Matrix Fragments for mma.m8n8k128

9.7.14.5.5. Matrix Fragments for mma.m8n8k128

A warp executing mma.m8n8k128 will compute an MMA operation of shape .m8n8k128.

Elements of the matrix are distributed across the threads in a warp so each thread of the warp holds a fragment of the matrix.

Multiplicand A:

`.atype`	Fragment	Elements (low to high)
`.b1`	A vector expression containing a single `.b32` register, containing thirty two `.b1` elements from the matrix A.	a0, a1, … a30, a31

The layout of the fragments held by different threads is shown in Figure 62.

!MMA .m8n8k128 fragment layout for matrix A with .b1 type

Figure 62 MMA .m8n8k128 fragment layout for matrix A with .b1 type.

The row and column of a matrix fragment can be computed as:

groupID           = %laneid >> 2
threadID_in_group = %laneid % 4

row =  groupID

col =  (threadID_in_group * 32) + i       for ai where i = {0,..,31}

Multiplicand B:

`.btype`	Fragment	Elements (low to high)
`.b1`	A vector expression containing a single `.b32` register, containing thirty two `.b1` elements from the matrix B.	b0, b1, …, b30, b31

The layout of the fragments held by different threads is shown in Figure 63.

!MMA .m8n8k128 fragment layout for matrix B with .b1 type

Figure 63 MMA .m8n8k128 fragment layout for matrix B with .b1 type.

The row and column of a matrix fragment can be computed as:

groupID           = %laneid >> 2
threadID_in_group = %laneid % 4

row = (threadID_in_group * 32) + i         for bi where i = {0,..,31}

col = groupID

Accumulators (C or D):

`.ctype` / `.dtype`	Fragment	Elements (low to high)
`.s32`	A vector expression containing two `.s32` registers, containing two `.s32` elements from the matrix C (or D).	c0, c1

The layout of the fragments held by different threads is shown in Figure 64.

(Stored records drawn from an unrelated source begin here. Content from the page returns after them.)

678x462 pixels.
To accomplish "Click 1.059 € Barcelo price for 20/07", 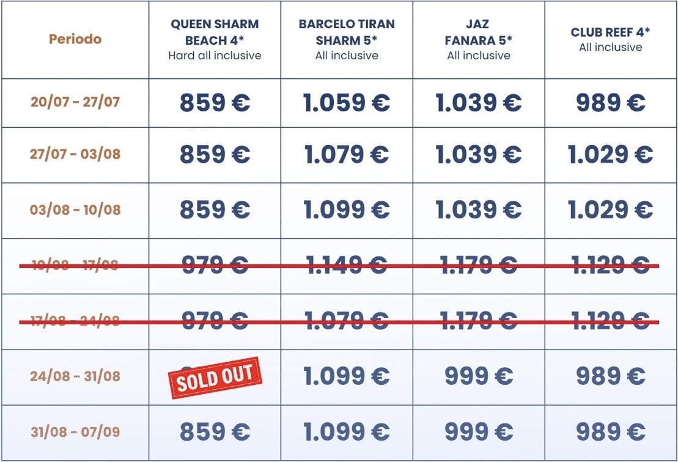I will [x=347, y=103].
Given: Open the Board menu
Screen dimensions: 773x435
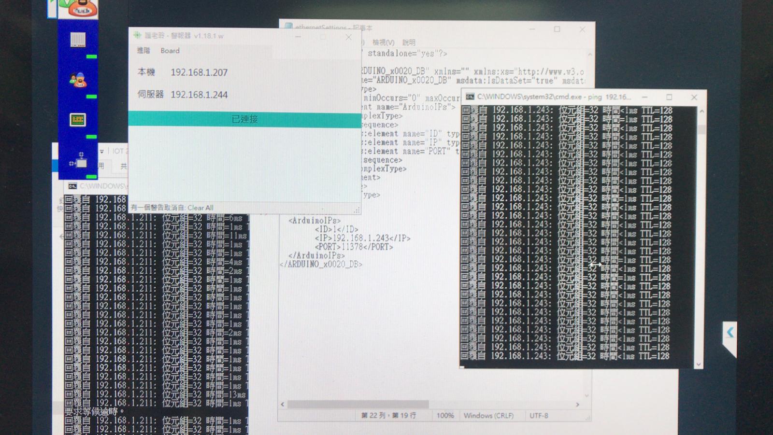Looking at the screenshot, I should click(170, 51).
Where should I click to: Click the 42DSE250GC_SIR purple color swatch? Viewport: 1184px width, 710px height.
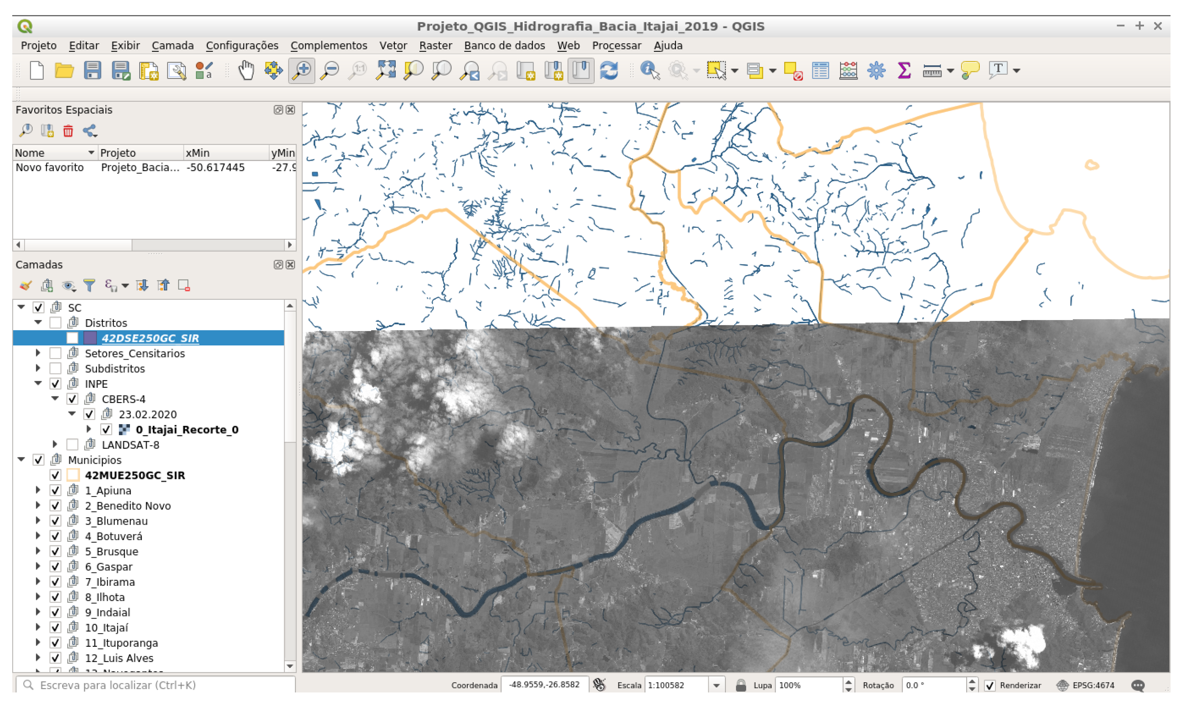(x=90, y=338)
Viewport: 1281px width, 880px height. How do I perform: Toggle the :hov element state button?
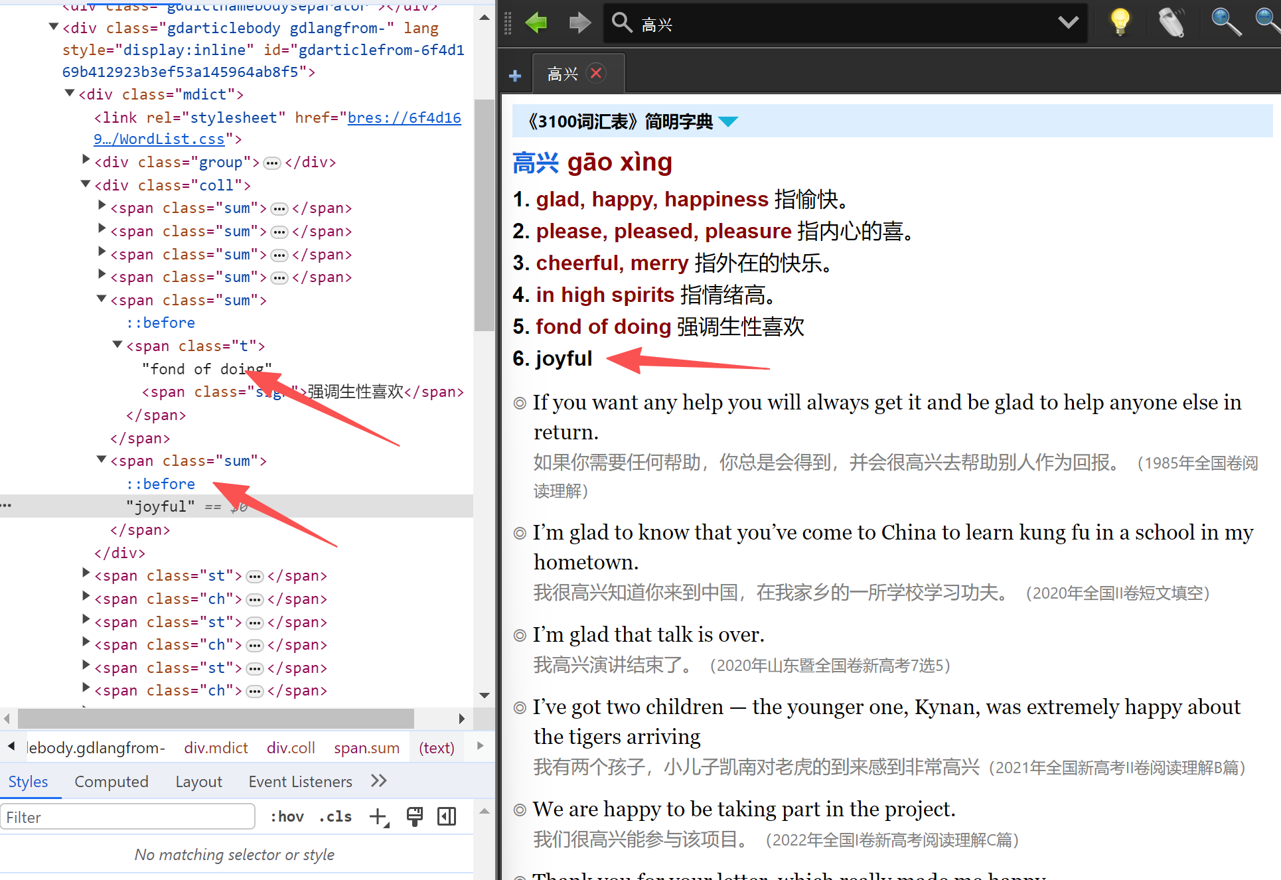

!MMA .m8n8k128 fragment layout for accumulator matrix C/D with .s32 type

Figure 64 MMA .m8n8k128 fragment layout for accumulator matrix C/D with .s32 type

The row and column of a matrix fragment can be computed as:

groupID = %laneid >> 2
threadID_in_group = %laneid % 4

row =      groupID

col =  (threadID_in_group * 2) + i    for ci where i = {0, 1}

9.7.14.5.6. Matrix Fragments for mma.m16n8k4

A warp executing mma.m16n8k4 will compute an MMA operation of shape .m16n8k4.

Elements of the matrix are distributed across the threads in a warp so each thread of the warp holds a fragment of the matrix.

Multiplicand A:

`.tf32`:

`.atype`	Fragment	Elements (low to high)
`.tf32`	A vector expression containing two `.b32` registers, containing two `.tf32` elements from the matrix A.	a0, a1

The layout of the fragments held by different threads is shown in Figure 65.

!MMA .m16n8k4 fragment layout for matrix A with .tf32 type

Figure 65 MMA .m16n8k4 fragment layout for matrix A with .tf32 type.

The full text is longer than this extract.